What is the make up of a successful orchestral musician? As a teacher and youth orchestra director, that’s a question I get asked over and over again. With the success rate of becoming a professional musician a scary 3%, it’s a daunting prospect. First and foremost, you have to want it bad enough to do what it takes to land that ever elusive professional job. It takes hours and hours of practice -- talent without the drive leaves many a musician behind in the dust.
At all age levels, I can tell almost immediately who my serious musicians are. They are always the first ones to arrive to warm up before rehearsal begins, they come prepared, remain focused, and miss few rehearsals. Above all, their great attitudes leave them open to learn and progress. Nothing shuts down the progress of a musician faster than a bad attitude letting him or her believe they are better than everyone else and too good to learn from others.
Serious musicians practice wisely! Students seem to be busier than ever these days, as schools make more and more demands on their time. The quality of the practice time is as important if not more important as the quantity. If you don’t have enough time to practice everything on your plate, make sure you work on your technique. All musicians hate scales, but they do wonders for your intonation, sound and articulation.
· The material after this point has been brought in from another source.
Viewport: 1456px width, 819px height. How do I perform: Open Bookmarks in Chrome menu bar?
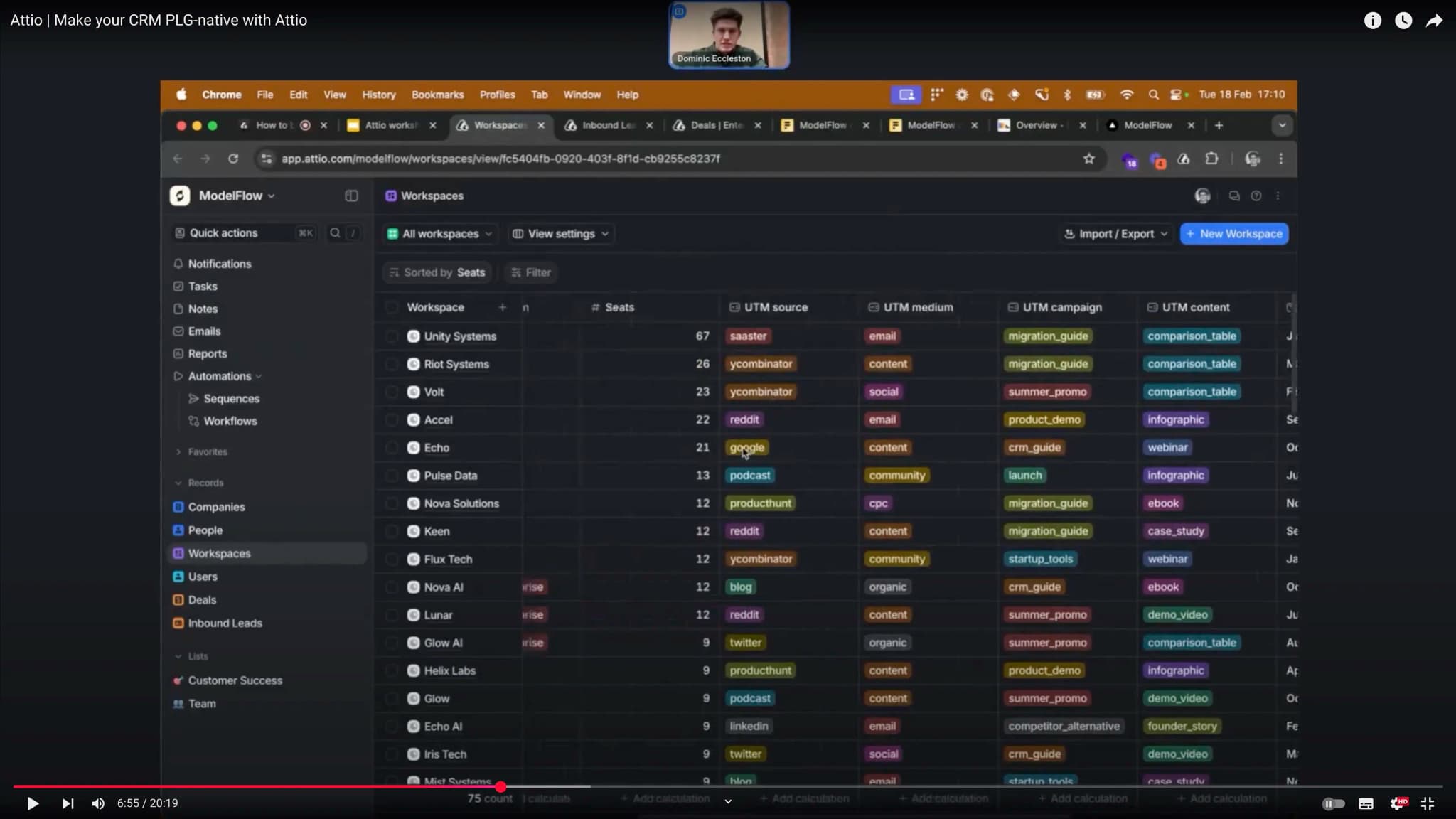click(437, 95)
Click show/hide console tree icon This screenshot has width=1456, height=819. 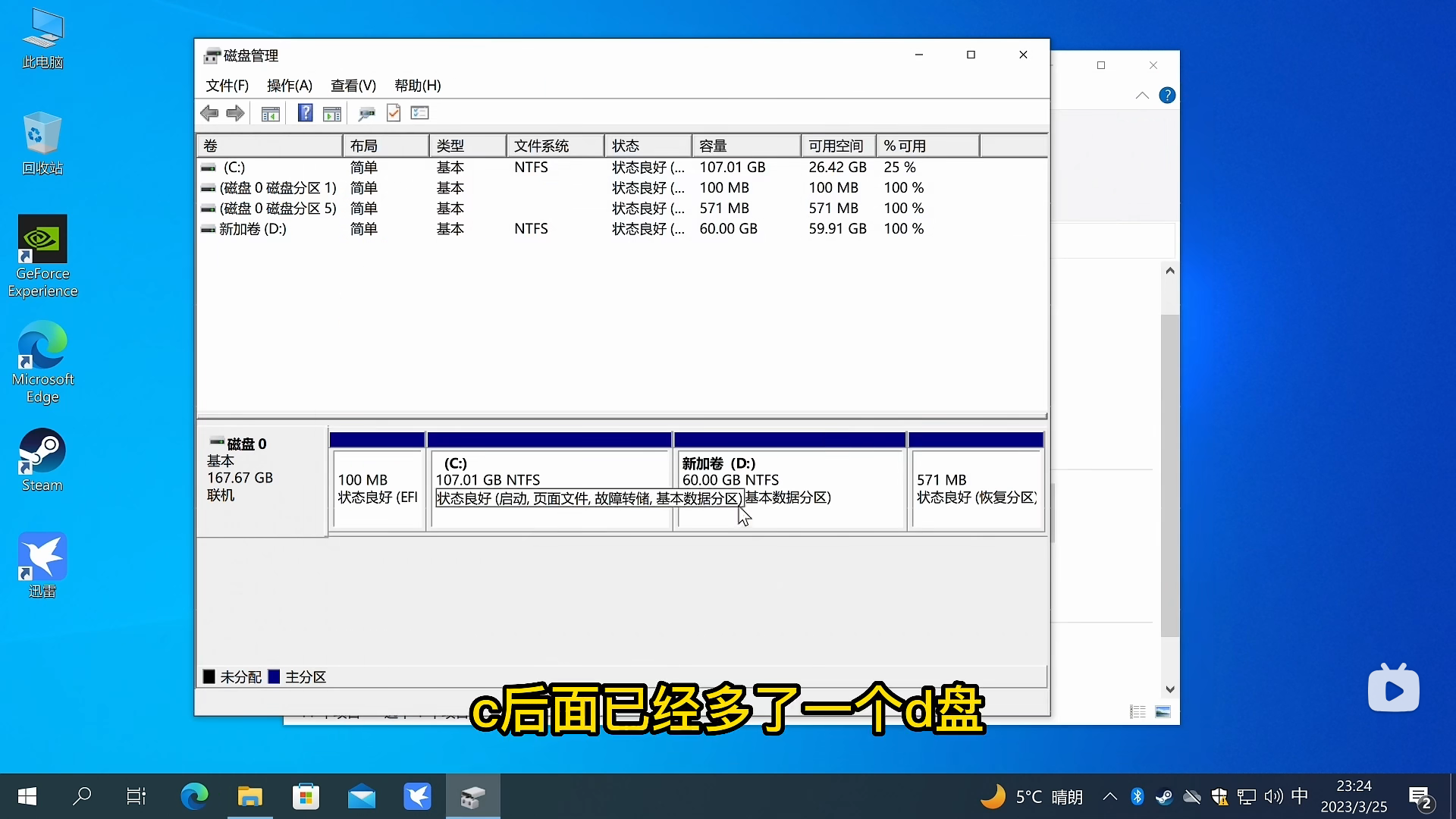pos(270,114)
Nothing takes the place of experience! Musicians need to get as much repertoire under their belts as possible before taking professional auditions. It is the root of why I founded Chicago Orchestral Academy's Classical Symphony Orchestra 39 years ago and then Protégé Philharmonic, 2 very fine youth orchestras, and I still believe in it as strongly today as I did back then.
Music is a very rewarding profession! It brings pleasure to the audiences attending the performances, and it builds self-esteem in the performers as they bring the most beautiful music in the world to life. Above all else, it should be fun! When you are sitting in an orchestra, you should feel as if there is no place else you’d rather be.